Participaram do debate a Sociedade Brasileira de Infectologia; a Sociedade Brasileira de Hepatologia; a Agência Nacional de Vigilância Sanitária (Anvisa); a sociedade civil organizada (representada pela Aliança Independente dos Grupos de Apoio/AIGA e pelo Movimento Brasileiro de Luta Contra as Hepatites Virais/MBHV); e o DDAHV, além de outras áreas do Ministério da Saúde – o Sistema Nacional de Transplantes (SNT/SAS), o Programa Nacional de Imunizações (CGPNI/DEVIT/SVS), o Departamento de Gestão e Incorporação de Tecnologias (DGTIS/SCTIE) e o Departamento de Assistência Farmacêutica (DAF/SCTIE).

O coordenador de Hepatites Virais do DDAHV, Marcelo Naveira, apresentou uma avaliação preliminar do PCDT, enfatizando o avanço no manejo clínico da hepatite C com a nova terapia incorporada ao Sistema Único de Saúde (SUS).

NOVOS ANTIVIRAIS – A gerente de Farmacovigilância da Anvisa, Marcia Gonçalves de Oliveira, apresentou dados sobre os novos antivirais de ação direta.
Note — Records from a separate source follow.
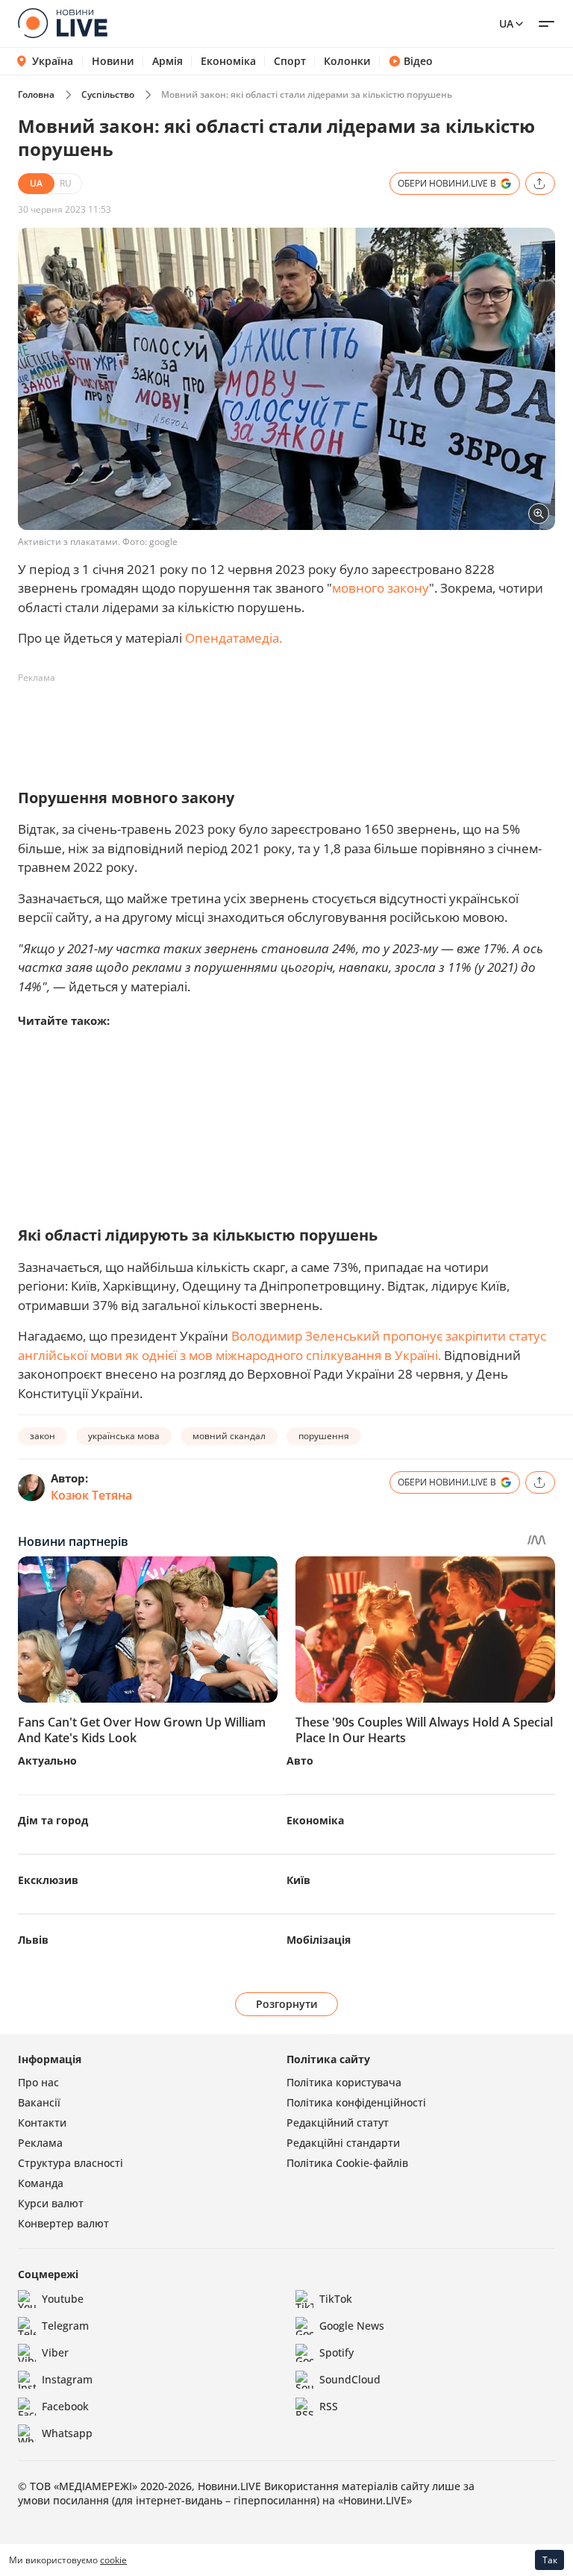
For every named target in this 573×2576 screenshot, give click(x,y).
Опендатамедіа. (233, 637)
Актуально (47, 1760)
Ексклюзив (48, 1880)
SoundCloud (350, 2379)
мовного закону (380, 587)
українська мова (124, 1435)
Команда (40, 2183)
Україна (52, 61)
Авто (299, 1760)
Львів (33, 1940)
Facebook (65, 2406)
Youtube (63, 2299)
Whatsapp (67, 2433)
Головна (36, 94)
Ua (506, 23)
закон (42, 1435)
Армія (167, 61)
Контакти (42, 2122)
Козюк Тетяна (91, 1495)
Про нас (38, 2082)
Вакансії (39, 2102)
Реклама (40, 2143)
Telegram (65, 2325)
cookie (113, 2560)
O objetivo, segundo a representante da Anvisa, é criar uma cultura da farmacovigilância na rotina do serviço público de saúde. “É preciso fazer com que isso seja uma ação contínua e não uma dificuldade”, afirmou. A gerente apresentou também uma proposta para a criação de protocolo básico de farmacovigilância ativa de pacientes com tratamentos para hepatite C nas Américas. Até o momento, Brasil, Argentina, Cuba e México se dispuseram a participar do grupo.

TRANSPLANTES – Os transplantes também foram destaque durante o debate. As hepatites virais são responsáveis por grande parte dos transplantes hepáticos, considerados procedimentos de alta complexidade e ainda mais graves quando articulados com doenças virais – podendo resultar em reinfecção e possível perda do enxerto.

A Coordenação de Hepatites Virais (CHV) do DDAHV inseriu na pauta da reunião a discussão sobre a elaboração de um Protocolo Clínico e Diretrizes Terapêuticas para Profilaxia da Reinfecção pelo Vírus da Hepatite B no Pós-Transplante Hepático, que tem como proposta ser construído em parceria com o Sistema Nacional de Transplantes (SNT).

O DDAHV apoia a iniciativa do Sistema Nacional de Transplantes nas comemorações do Dia Nacional de Doação de Órgãos, comemorado no dia 27 de setembro, no intuito de aumentar o número de doações de órgãos e transplantes no Brasil.